===== Seçilen metin =====

CHP'li vekilin ağzından Erdoğan'a kumpasın itirafı!
Dün CNN Türk'te Şirin Payzın'ın sunduğu "Ne oluyor" programına CHP'li ve MHP'li milletvekillerinin ağzından duyduklarım beni dehşete düşürdü.
Meclis Yolsuzlukları Araştırma Komisyonu'nun 4 AK Partili bakan için "Anayasa Mahkemeleri'ne gitmelerine gerek yoktur" kararıyla ilgili fikrimi önceki gün daimi konuk olduğum Kanal A'da yayınlanan A Politik programında şu sözlerle dile getirdim.
"Kimseyi suçlama veya aklama gibi bir memuriyetim yok.
Ben ne Fethullah Gülen gibi binlerce kilometre uzaktan bu bakanlar
suçludur derim. Ne de suçsuzdur derim. Ancak komisyonun verdiği
karar benim içimdeki soru işaretlerini tam olarak ortadan
kaldırmadı. Vicdanımı rahatlatmadı. Bence bu bakanların kendi
istekleriyle bile olsa Anayasa Mahkemesi'ne koşar adım gidip
aklanıp gelmeleri gerekirdi. Bence bu bakanlar Yüce Divan'a
gönderilmeyerek aklanmaları engellendi"
Herkesi memnun etmeye çalışmak sadece ahmakların hayalidir.
Sözlerimin herkes tarafından onay görmeyeceğini biliyordum.
Haliyle izleyenlerin kimisi bu hissiyatıma katıldı, kimisi
katılmadı.
Kimi, "Helal olsun, ben de böyle düşünüyorum"
dedi, kimileri ise, "Bu kadar saf olmanızı beklemiyordum.
Kurulan tuzağı görmüyor musunuz?" diyerek uyarma gereği
duydu.
Dün CNN Türk'te Şirin Payzın'ın sunduğu "Ne
oluyor" programına katılan CHP'li ve MHP'li
milletvekillerinin ağzından duyduklarım, "Hay dilim kopaydı
da demez olaydım. Ben gerçekten kurulan tuzağı görmemişim"
dedirtti.
Her iki vekilin sürekli, "Bakanları Yüce Divan'a
göndermediler çünkü olayın daha yukarılara gideceğini
biliyorlar" demesi üzerine dayanamayıp, "Yahu bu
yukarı dediğiniz yer neresi ve oraya nasıl gidecek? Bi anlatın da
herkes bilsin" diye sordum. CHP'li vekil Aykan Erdemir
adeta kurulan kumpası itiraf edercesine milyonların gözü önünde
şunları söyledi:
"Bu yolsuzluk olayının bir ayağı Türkiye'de, diğer ayağı
Rıza Zarrab'ın memleketi İran'dadır. Eğer Anayasa Mahkemesi bu 4
bakanı suçlu bulursa olayın İran ayağına bakılacak. İran'la yapılan
gizli anlaşmalar vatana ihanet olarak değerlendirilecek. Bilindiği
gibi Cumhurbaşkanı sadece "Vatana ihanet" suçundan
yargılanabildiği için bu Erdoğan'ın da yargılanabileceği sonucunu
doğuracak. Böylece Erdoğan o makamda oturamayacak!"

===== Veri kümesi =====

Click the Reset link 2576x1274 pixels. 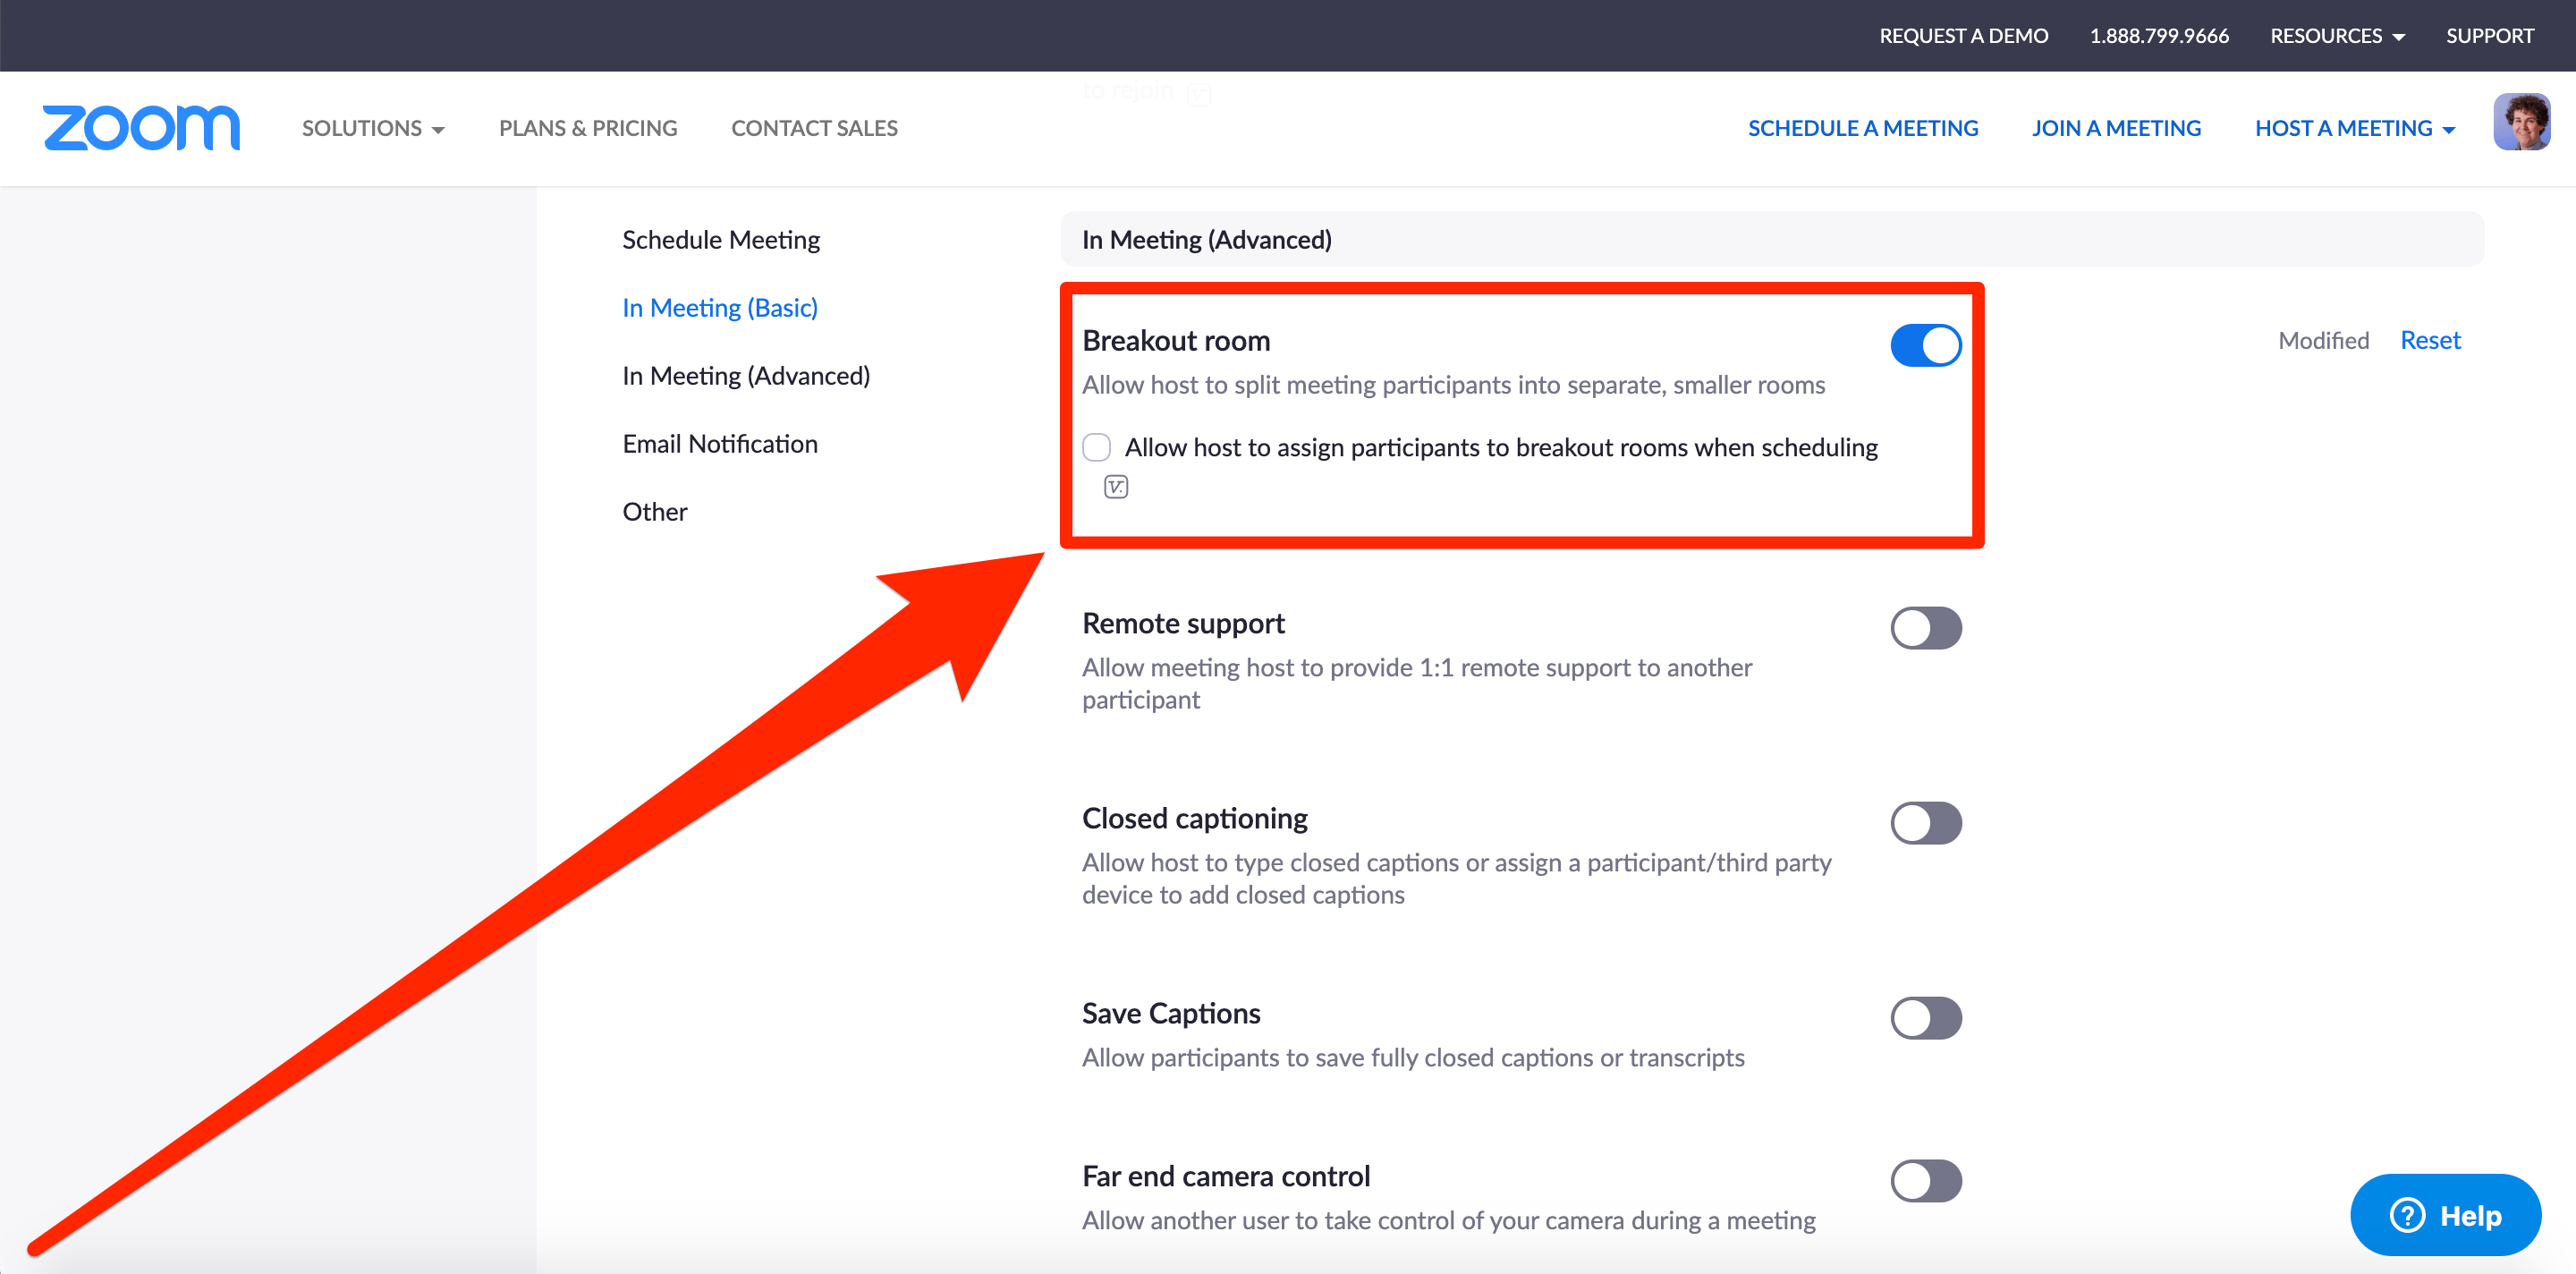coord(2430,340)
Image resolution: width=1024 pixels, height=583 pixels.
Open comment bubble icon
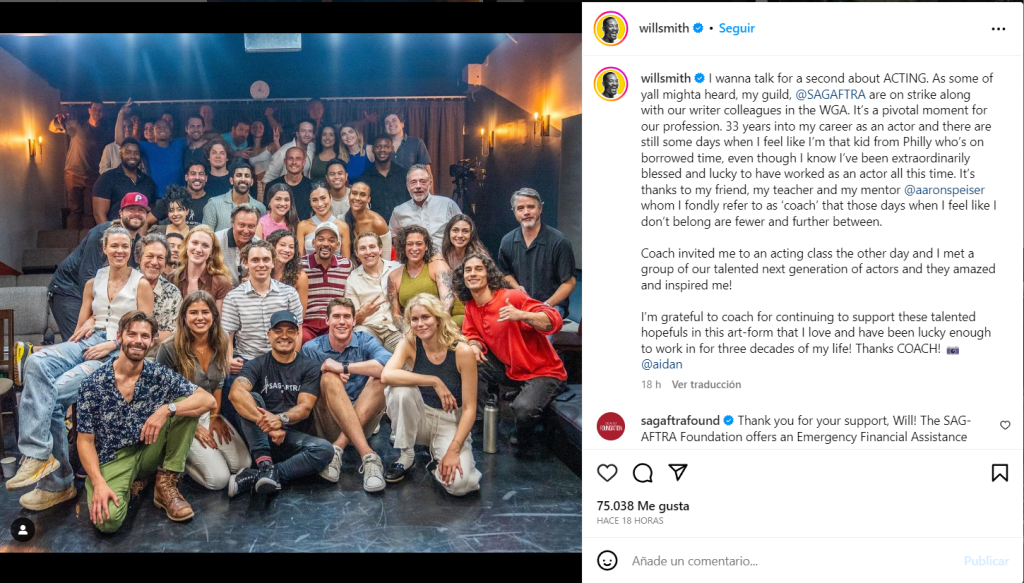643,473
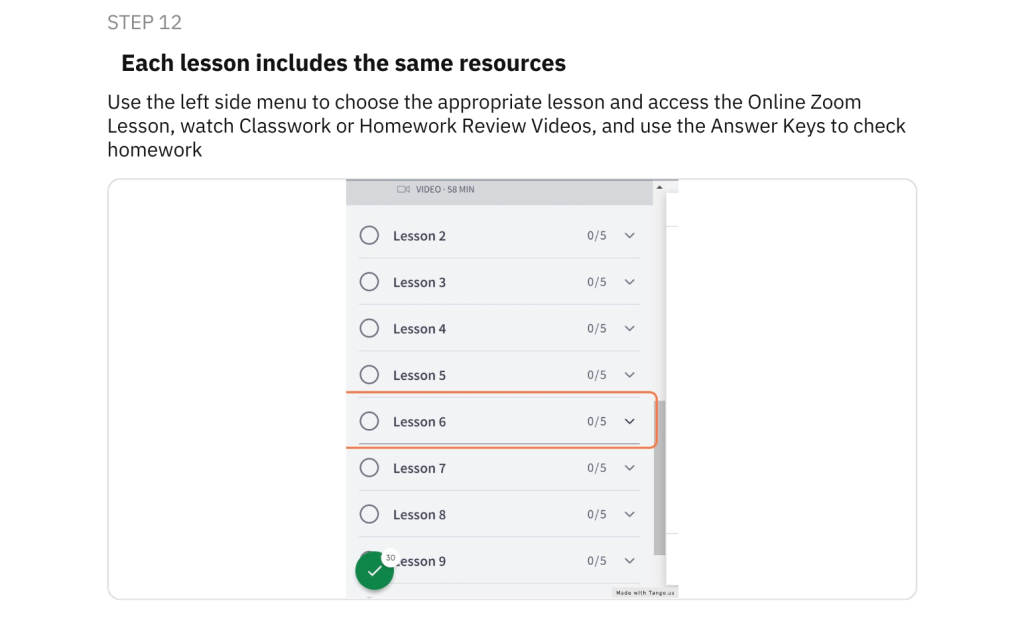This screenshot has width=1024, height=620.
Task: Click the video camera icon beside VIDEO 58 MIN
Action: coord(403,189)
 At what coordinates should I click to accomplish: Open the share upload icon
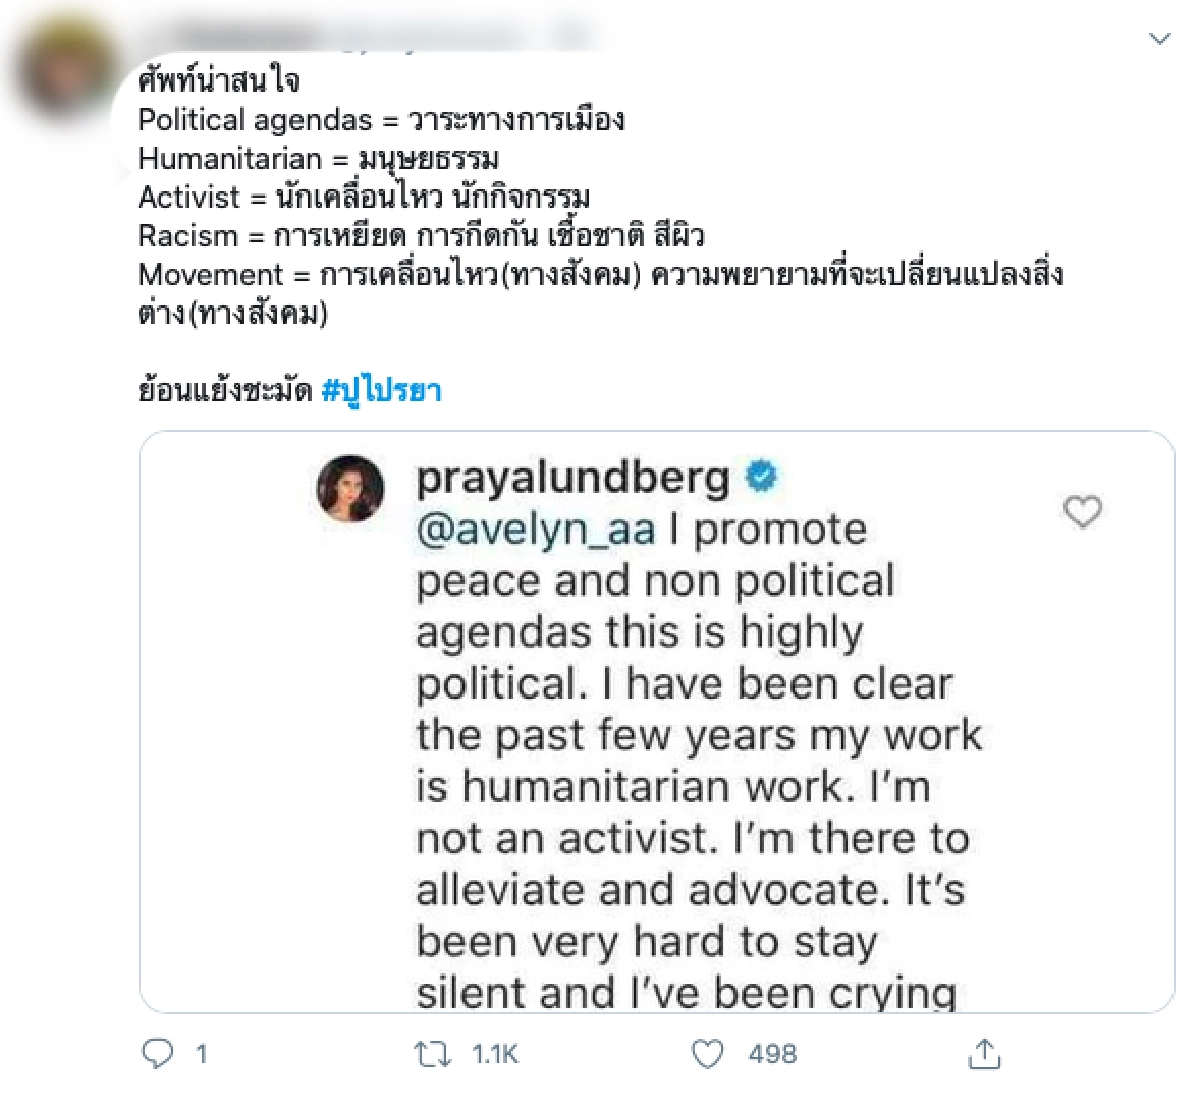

=====

Yapılacak işler:
1: Kumpas iddiası hakkındaki yazıda adı geçen bütün kişileri sırala.
2: Kumpas iddiası hakkındaki yazıyı kaldığı yerden sürdür.

Yazılı yanıtlar:
1: Şirin Payzın, Fethullah Gülen, Aykan Erdemir, Rıza Zarrab, Erdoğan

2:
Hani insan
bir kumpas bekliyor da bu kadar onursuzcası şeytanı bile
utandırıyor. 40 tüp bonzai çeken biri bile böyle korkunç fikirleri
aklına getirmez.
Adam bir TV kanalında Erdoğan'ı nasıl ipe götüreceklerini anlatıyor
ve bunun adına siyaset diyor.
Hayatımın her döneminde beni vicdanen rahatsız eden konuları tüm
samimiyetimle dile getirdim. Sözlerimin sivri yerlerini törpülemeyi
başaramadığım için çırpısızca anlattığım zamanlar da oldu.
Bu kumpası göremeyen bana saf mı dersiniz, salak mı dersiniz
bilemem. Hırsızlık ve yolsuzluk konusunda mazileri katran karası
gibi simsiyah olan parti temsilcileriyle, himmet adı altında
ülkenin insanını haraca bağlayan paralel örgütün ağzına sakız
olmaktansa, AK Parti'ye destek veren seçmen kitlesinin "Bu
işten aklanın" demesi gerektiğine inandığım için
söylediğim laflardan dolayı bana ne deseniz yeridir!
Dün Abdulkadir Selvi bir resmi belgeyi köşesinde yayınlayarak adeta
"Bak Süleyman ne kadar saf salak biriymişsin" dedi
zaten...
O belgeyi, okumayanlar için buradan paylaşayım:
17 Aralık'ta bakan çocukları içeri alınmış. Gözaltının üzerinden 2
gün geçmesine rağmen henüz ifadeleri alınmamış.
Bu sırada operasyonu yürüten paralel örgüte mensup Mali Şube Müdürü
Yakup Saygılı görevden alınarak yerine Hakan Sıralı isimli bir
polis getiriliyor.
Sıralı masasına oturur oturmaz önüne 504 sayfalık bir dosya
konuluyor. Ardından da soruşturmayı yürüten paralel savcı Celal
Kara'nın "Bunu 24 saat içinde oku ve imzalayıp bize
gönder" emri ulaşıyor.
Gönderilen bu dosya, 4 bakan hakkında hazırlanan fezlekedir!
Görevi yeni üstelenen Mali Suçlarla Şube Müdürü Hakan Sıralı ve
Şube Müdür Yardımcısı Arzum Nazman, göreve yeni atandıklarını
belirterek fezlekeyi incelemek istediklerini bildiriyor. Savcı
"Okumuş gibi imzala gönder" diyerek bir talimat
daha veriyor.
"Bu dosyanın birinci sayfasında bile Anayasa ve yasalara
aykırı pek çok şey var. Bunu okumadan imzalamayız" diye
direten Hakan Sıralı ve Arzum Nazman yaşadıkları baskıyı bir
tutanakla kayıt altına alıyor.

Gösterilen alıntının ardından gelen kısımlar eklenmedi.